[Pixel coordinate grounding data]
# # # # # # #
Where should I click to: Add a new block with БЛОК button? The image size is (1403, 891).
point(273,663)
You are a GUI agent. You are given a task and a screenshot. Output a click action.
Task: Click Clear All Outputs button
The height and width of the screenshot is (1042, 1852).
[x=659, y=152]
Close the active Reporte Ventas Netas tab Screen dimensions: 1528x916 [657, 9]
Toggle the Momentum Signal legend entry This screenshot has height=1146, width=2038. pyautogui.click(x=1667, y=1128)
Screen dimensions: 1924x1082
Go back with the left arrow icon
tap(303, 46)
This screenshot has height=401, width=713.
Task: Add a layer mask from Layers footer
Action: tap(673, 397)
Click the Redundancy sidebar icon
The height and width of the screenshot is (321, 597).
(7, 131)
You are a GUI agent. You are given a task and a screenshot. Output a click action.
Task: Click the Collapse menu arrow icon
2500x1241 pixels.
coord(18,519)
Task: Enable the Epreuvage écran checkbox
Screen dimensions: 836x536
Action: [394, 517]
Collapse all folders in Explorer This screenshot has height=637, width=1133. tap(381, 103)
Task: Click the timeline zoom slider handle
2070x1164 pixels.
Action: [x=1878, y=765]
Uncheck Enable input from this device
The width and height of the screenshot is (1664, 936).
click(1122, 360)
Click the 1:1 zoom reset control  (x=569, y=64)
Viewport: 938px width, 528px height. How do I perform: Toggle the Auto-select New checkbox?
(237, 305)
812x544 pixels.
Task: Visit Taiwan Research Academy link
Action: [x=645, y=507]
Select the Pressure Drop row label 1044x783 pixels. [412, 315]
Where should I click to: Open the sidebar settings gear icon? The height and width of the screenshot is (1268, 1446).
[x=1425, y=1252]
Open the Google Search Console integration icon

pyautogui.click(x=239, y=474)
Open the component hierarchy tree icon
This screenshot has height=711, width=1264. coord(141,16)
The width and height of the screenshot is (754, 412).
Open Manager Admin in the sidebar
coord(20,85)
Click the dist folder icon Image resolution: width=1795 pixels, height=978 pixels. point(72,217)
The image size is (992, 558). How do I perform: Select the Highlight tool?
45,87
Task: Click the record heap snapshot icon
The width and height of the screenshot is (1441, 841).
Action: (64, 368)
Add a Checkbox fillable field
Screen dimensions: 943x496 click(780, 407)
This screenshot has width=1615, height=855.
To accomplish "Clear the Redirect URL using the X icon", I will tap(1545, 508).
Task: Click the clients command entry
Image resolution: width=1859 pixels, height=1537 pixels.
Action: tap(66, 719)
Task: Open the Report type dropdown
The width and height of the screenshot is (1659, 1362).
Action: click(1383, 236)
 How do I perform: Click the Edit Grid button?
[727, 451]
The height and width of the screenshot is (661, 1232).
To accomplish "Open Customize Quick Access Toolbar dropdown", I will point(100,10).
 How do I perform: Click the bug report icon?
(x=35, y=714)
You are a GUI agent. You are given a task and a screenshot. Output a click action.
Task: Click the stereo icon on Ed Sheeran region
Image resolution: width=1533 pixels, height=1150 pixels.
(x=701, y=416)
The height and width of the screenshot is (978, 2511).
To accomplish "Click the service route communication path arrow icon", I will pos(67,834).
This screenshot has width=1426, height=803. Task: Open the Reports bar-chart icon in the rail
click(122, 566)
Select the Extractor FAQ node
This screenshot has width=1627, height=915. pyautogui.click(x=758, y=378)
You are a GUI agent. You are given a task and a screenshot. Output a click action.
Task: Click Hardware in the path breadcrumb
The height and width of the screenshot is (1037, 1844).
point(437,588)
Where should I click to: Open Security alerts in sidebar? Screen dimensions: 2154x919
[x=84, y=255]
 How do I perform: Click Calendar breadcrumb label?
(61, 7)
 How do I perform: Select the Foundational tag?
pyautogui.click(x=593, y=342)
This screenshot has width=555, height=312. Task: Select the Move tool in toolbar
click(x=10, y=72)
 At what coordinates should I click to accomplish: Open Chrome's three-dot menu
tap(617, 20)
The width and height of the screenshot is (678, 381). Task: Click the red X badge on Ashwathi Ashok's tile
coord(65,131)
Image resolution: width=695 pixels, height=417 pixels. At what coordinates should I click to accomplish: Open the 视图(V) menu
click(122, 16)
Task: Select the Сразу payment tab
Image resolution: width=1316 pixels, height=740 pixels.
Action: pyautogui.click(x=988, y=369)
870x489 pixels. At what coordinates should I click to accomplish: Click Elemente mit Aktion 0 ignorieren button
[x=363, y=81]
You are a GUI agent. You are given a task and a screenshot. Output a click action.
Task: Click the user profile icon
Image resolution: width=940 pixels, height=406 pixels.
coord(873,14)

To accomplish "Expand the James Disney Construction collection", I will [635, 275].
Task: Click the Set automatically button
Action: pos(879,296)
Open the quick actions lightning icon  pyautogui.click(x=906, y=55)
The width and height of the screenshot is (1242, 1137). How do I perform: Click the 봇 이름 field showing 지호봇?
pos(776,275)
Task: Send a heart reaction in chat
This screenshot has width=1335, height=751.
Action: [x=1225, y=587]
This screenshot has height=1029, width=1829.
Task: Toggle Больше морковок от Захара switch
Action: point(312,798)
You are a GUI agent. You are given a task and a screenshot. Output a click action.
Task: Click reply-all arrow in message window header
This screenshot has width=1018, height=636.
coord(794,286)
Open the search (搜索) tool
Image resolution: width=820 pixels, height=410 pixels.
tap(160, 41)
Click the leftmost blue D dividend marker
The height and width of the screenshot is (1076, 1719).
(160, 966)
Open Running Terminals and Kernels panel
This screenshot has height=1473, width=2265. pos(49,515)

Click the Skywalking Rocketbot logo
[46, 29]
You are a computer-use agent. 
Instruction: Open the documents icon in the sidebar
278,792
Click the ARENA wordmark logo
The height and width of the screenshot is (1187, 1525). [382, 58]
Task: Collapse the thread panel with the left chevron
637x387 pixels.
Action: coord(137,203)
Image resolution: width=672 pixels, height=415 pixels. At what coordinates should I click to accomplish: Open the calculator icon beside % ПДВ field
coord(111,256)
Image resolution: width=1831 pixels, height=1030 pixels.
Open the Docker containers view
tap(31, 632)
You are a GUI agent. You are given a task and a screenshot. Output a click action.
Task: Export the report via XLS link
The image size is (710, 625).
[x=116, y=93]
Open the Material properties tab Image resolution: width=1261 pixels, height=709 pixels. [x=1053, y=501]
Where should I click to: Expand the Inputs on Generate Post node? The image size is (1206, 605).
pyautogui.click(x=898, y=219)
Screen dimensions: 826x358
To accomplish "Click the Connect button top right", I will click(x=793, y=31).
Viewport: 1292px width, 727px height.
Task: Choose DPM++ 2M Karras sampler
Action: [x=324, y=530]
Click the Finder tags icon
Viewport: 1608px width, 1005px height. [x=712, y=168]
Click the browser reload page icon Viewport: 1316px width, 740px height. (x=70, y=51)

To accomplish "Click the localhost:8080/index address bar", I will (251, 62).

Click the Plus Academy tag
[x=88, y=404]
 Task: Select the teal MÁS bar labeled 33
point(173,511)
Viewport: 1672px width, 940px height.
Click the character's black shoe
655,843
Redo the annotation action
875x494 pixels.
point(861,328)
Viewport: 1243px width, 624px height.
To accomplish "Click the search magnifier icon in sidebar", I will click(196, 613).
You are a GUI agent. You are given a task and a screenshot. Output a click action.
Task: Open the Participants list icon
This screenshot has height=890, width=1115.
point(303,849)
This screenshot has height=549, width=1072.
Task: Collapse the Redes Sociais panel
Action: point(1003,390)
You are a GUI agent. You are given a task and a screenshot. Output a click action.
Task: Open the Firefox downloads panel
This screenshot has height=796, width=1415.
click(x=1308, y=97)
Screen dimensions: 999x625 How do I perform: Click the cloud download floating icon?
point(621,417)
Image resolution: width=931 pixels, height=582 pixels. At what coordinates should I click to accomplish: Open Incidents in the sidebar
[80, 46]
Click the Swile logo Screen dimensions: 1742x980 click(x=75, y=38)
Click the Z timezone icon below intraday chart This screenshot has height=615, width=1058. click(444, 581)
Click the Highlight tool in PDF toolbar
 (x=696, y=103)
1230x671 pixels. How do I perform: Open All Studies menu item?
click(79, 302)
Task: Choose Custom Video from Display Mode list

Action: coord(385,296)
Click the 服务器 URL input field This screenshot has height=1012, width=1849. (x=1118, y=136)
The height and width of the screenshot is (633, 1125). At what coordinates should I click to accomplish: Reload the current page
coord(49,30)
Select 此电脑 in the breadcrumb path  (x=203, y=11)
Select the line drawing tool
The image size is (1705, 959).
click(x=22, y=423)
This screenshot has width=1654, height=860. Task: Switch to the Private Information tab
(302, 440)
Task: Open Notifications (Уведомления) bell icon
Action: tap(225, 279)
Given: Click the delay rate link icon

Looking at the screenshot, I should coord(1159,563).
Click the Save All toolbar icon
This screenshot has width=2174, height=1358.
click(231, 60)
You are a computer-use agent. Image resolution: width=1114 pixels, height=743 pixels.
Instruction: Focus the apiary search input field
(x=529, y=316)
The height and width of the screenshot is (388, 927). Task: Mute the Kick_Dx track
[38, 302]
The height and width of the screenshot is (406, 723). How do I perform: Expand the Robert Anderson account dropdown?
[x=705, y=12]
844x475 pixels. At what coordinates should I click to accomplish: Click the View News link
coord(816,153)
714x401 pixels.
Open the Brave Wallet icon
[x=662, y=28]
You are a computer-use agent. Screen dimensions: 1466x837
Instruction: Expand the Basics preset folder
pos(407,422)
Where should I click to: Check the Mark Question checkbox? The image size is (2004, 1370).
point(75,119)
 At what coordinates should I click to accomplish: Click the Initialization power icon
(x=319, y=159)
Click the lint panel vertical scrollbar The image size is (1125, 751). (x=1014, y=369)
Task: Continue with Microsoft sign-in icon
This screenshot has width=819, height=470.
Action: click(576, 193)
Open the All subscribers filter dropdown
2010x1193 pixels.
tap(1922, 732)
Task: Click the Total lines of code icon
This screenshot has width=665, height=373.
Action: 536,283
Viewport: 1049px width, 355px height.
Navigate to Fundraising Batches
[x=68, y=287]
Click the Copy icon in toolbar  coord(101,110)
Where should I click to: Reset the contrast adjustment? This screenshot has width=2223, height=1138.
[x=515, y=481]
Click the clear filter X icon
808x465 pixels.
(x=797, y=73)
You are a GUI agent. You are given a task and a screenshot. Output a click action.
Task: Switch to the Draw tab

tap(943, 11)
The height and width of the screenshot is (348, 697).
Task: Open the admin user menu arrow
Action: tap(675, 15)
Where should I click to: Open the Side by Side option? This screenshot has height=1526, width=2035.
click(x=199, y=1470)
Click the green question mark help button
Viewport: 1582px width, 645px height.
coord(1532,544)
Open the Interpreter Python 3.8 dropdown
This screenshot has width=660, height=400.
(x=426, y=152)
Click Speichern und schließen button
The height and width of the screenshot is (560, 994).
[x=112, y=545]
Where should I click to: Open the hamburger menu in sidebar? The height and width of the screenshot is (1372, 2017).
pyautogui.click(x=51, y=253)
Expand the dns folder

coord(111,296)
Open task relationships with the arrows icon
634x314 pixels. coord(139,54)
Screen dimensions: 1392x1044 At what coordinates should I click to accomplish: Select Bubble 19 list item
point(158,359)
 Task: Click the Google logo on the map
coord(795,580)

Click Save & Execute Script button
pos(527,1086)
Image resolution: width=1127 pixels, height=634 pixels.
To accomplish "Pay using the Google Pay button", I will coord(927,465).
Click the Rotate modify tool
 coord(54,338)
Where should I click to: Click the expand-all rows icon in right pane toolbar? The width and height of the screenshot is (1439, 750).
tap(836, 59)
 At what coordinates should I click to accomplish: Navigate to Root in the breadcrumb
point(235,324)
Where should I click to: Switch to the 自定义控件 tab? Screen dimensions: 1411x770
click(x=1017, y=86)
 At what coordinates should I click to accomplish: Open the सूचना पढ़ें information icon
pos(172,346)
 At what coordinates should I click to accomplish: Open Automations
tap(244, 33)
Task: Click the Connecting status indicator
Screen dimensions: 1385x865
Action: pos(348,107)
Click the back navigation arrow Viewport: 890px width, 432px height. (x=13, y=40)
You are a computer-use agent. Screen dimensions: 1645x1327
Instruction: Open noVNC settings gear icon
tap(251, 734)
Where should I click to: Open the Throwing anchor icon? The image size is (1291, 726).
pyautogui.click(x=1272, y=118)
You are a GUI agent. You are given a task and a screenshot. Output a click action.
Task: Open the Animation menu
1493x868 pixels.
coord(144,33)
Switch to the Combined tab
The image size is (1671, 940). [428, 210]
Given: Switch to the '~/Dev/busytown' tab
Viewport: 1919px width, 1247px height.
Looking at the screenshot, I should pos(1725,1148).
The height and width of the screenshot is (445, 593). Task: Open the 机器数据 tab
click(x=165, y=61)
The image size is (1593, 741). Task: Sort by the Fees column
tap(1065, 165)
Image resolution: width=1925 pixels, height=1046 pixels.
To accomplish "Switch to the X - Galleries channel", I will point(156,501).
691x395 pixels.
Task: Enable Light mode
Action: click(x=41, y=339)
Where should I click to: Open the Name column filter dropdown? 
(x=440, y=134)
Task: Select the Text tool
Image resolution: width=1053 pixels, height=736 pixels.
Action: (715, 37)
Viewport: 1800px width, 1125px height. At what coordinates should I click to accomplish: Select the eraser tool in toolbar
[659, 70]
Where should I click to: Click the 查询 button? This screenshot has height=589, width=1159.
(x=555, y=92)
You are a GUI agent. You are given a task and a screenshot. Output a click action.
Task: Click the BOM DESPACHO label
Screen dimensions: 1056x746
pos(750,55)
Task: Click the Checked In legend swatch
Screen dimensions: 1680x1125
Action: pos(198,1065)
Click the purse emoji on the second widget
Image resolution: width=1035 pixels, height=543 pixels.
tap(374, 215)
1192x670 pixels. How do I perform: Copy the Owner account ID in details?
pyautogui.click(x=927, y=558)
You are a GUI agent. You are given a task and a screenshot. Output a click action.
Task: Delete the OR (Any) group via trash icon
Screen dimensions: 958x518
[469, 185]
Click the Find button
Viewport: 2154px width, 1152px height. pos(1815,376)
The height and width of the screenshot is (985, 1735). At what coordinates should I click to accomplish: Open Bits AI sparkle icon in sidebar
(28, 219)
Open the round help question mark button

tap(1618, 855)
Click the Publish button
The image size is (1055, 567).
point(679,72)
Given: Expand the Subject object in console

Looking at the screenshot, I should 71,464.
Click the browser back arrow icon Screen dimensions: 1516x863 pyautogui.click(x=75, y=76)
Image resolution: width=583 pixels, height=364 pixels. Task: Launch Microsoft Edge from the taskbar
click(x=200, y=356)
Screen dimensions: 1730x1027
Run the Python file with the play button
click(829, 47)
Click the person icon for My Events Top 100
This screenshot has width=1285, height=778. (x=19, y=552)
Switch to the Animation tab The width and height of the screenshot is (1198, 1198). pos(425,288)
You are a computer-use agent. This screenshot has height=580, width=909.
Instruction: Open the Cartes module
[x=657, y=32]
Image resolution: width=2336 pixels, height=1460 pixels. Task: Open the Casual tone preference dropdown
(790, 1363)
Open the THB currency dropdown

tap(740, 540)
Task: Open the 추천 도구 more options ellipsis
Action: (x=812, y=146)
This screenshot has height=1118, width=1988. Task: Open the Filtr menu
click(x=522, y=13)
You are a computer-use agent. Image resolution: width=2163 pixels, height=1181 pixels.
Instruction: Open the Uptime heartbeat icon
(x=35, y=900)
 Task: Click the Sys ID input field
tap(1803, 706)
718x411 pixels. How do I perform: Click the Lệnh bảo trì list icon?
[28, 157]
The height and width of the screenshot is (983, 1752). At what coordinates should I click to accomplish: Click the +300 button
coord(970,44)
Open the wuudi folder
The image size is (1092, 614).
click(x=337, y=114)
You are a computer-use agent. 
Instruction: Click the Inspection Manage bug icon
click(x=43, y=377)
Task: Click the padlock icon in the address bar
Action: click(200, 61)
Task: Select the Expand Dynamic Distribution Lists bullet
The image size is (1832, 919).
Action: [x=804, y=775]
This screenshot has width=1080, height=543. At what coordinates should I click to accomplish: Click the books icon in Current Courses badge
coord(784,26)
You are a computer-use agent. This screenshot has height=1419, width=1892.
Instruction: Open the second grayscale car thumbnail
# # # # # # #
Report each line of the data in which "using" occurs.

To accomplish "Clear the Redirect URL using the X icon", I will tap(1545, 508).
To accomplish "Pay using the Google Pay button", I will coord(927,465).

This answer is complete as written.